* Begin DOCUMENT EXTRACT *

Interested in learning how to play guitar? Or how to play the piano or ukulele? Learning the guitar or any new instrument is a bit intimidating.
The beginner guitarist often has more questions than answers. Let's tackle some 101 basics, focusing today on beginner guitarists.
1. How much should I pay for a guitar?
Pay as much as you can reasonably afford. Look, many go cheap. The risks are that you get a junky guitar that does not hold its tuning. Then, you play and play, it sounds even worse than you already are as a beginner. You get discouraged by the sounds, even if you're improving. Because you do not understand what may be wrong with the instrument, you cannot tell if it is you or the guitar.
As you grow wiser, you find yourself constantly tuning. Or you keep changing the strings, thinking old strings are the problem. That takes an hour the first time, or you have to go to the shop to have a pro set them up. Either way, you are growing more and more frustrated.
And you are not playing the guitar.
Buy a good guitar from someone or some place you can trust. Worst case, you get sick of guitar and you have a make and model worth something when you go to resell it. If you buy a piece of junk and quit, you have a piece of junk.
So, if you buy junk for $100 and quit, you'll have a hard time reselling junk for $30. If you buy a good instrument for, let's say (and do NOT take this as you budget, please...), $300, you may be able to resell it for $300 or $250 or something like that.
2. Am I too old or too young?
Nope. You are never too old and never too young.
For youths, it is a question of the size of the instrument and your approach to introduction and instruction. You may even want junior to start with a ukulele. There are also 4-string guitars out there, believe it or not, for little guys and gals.

* End DOCUMENT EXTRACT *

SET PROBLEM A:
In the rows, rewrite the stretch from the line containing "A-Jugend [A-Jugend (10 Einträge)] (63, 1227)" through the end of the rows, replacing "Einträge" with "Entries" and leaving everything else unchanged.
The guitar article has no connection to the rows that follow it.

* Begin PROVIDED RECORDS *

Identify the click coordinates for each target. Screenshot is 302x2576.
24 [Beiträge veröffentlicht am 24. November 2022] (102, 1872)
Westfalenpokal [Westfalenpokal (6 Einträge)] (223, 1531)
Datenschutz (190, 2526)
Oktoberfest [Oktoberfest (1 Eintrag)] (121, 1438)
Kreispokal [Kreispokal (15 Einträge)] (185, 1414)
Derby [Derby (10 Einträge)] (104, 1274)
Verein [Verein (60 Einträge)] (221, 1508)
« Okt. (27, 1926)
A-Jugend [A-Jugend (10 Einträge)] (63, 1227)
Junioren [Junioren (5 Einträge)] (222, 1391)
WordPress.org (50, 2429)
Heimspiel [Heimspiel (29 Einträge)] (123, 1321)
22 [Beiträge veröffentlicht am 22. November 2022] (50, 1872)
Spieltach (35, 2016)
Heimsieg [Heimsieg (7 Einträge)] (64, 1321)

* End PROVIDED RECORDS *

SET PROBLEM B:
Answer these questions about the guitar article.
(i) What price does it use as an example for a good instrument?
(ii) What instrument does it suggest junior might start with?
(iii) What four-string instrument does it mention for little ones besides the ukulele?

WRITTEN ANSWER A:
A-Jugend [A-Jugend (10 Entries)] (63, 1227)
Junioren [Junioren (5 Entries)] (222, 1391)
WordPress.org (50, 2429)
Heimspiel [Heimspiel (29 Entries)] (123, 1321)
22 [Beiträge veröffentlicht am 22. November 2022] (50, 1872)
Spieltach (35, 2016)
Heimsieg [Heimsieg (7 Entries)] (64, 1321)

WRITTEN ANSWER B:
(i) $300
(ii) A ukulele
(iii) 4-string guitars